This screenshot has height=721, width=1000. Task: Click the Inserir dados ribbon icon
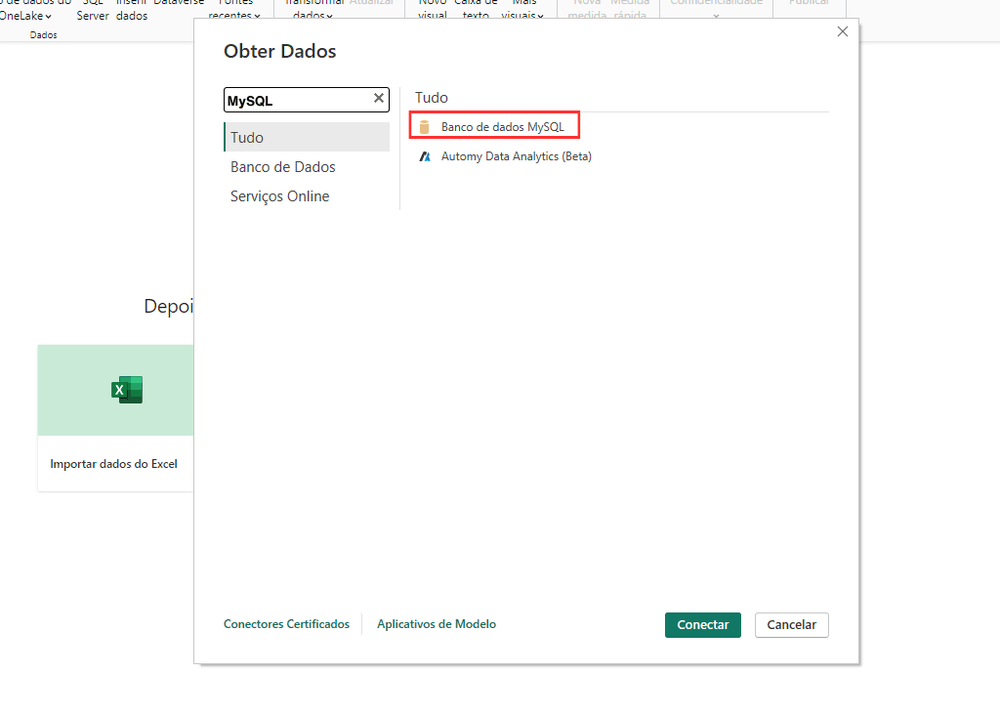pyautogui.click(x=131, y=10)
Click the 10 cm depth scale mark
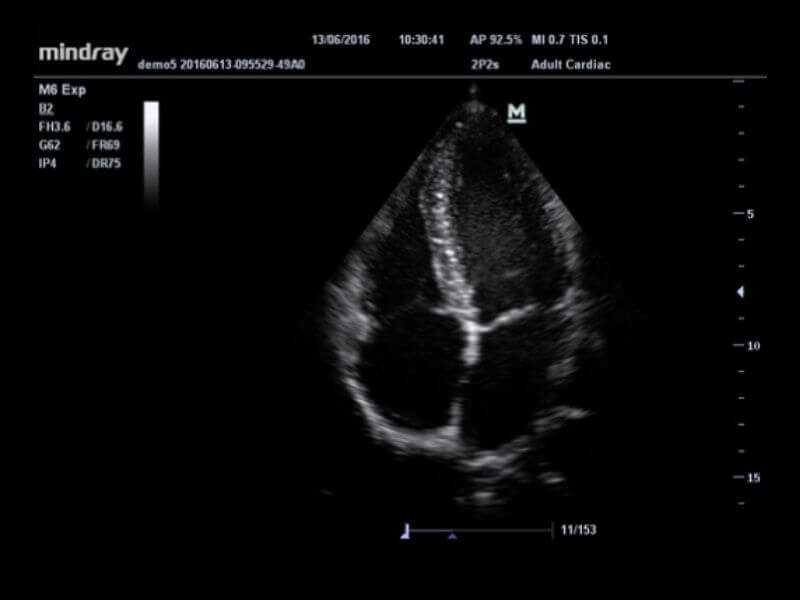This screenshot has width=800, height=600. click(x=752, y=345)
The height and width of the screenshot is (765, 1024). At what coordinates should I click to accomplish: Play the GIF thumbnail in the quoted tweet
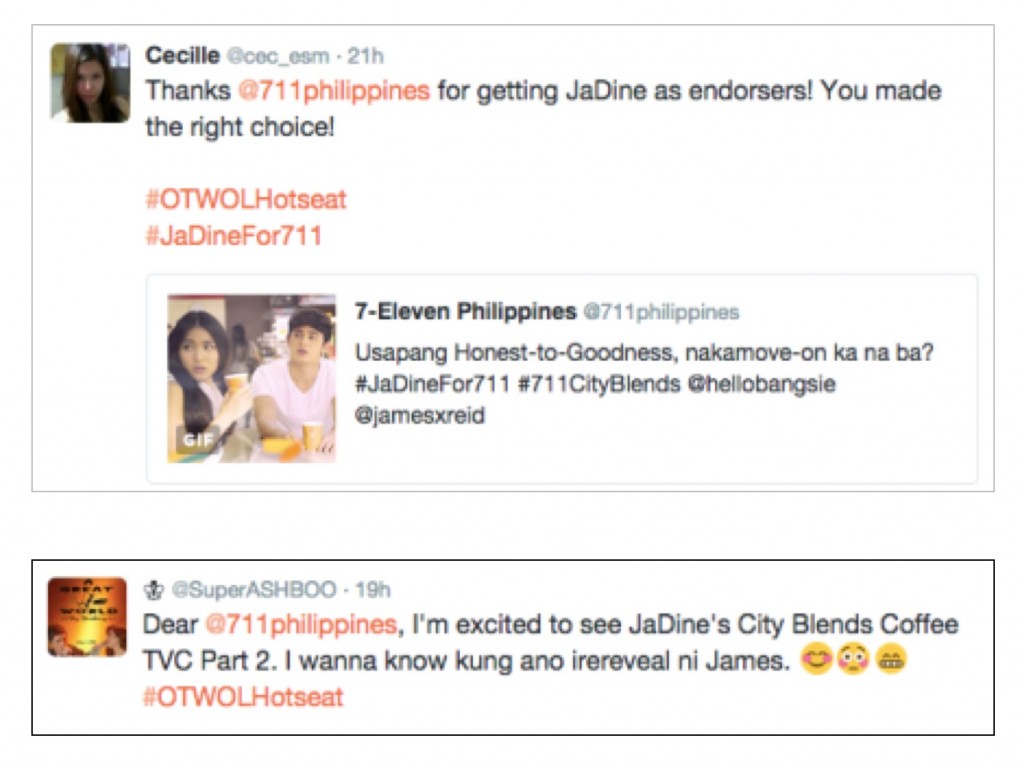pyautogui.click(x=251, y=378)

[Instructions to follow]
The job is to set down the whole listing exactly, excluding any images.

[Response below]
This screenshot has height=721, width=1000. Task: Click the Inserir dados ribbon icon
pyautogui.click(x=131, y=10)
Click the 10 cm depth scale mark
This screenshot has width=800, height=600. click(x=752, y=345)
The height and width of the screenshot is (765, 1024). At what coordinates should I click to accomplish: Play the GIF thumbnail in the quoted tweet
pyautogui.click(x=251, y=378)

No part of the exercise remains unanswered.